- **PROBLEM DESCRIPTION**: Filter the entries down to the lines holding "link", then copy those lines.
▬▬▬▬▬▬
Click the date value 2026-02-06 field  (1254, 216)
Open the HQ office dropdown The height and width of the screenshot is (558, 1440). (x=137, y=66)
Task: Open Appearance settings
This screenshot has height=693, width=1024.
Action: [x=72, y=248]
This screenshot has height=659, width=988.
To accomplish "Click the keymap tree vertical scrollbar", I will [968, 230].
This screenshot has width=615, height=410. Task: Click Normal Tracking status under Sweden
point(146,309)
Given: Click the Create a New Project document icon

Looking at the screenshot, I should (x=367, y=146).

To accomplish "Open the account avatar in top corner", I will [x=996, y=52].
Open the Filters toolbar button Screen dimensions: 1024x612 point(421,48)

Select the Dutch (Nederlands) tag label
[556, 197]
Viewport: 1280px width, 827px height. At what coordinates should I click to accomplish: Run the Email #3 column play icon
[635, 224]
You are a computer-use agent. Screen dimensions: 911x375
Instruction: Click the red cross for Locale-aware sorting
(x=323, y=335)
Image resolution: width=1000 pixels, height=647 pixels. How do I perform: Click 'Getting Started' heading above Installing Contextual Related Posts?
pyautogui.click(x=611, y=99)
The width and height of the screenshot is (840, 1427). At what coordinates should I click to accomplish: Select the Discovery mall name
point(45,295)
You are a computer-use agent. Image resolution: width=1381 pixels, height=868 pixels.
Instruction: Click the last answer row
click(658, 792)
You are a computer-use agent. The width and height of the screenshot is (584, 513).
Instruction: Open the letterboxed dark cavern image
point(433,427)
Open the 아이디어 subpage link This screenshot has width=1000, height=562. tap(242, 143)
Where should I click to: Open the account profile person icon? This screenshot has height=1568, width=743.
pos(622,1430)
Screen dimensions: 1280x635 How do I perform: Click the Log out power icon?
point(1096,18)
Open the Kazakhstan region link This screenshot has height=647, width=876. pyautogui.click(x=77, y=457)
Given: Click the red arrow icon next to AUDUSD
▬▬▬▬▬▬
- **EXERCISE SOLUTION**:
Open the 아이디어 subpage link This screenshot has width=1000, height=562. tap(242, 143)
Open the Kazakhstan region link This screenshot has height=647, width=876. pyautogui.click(x=77, y=457)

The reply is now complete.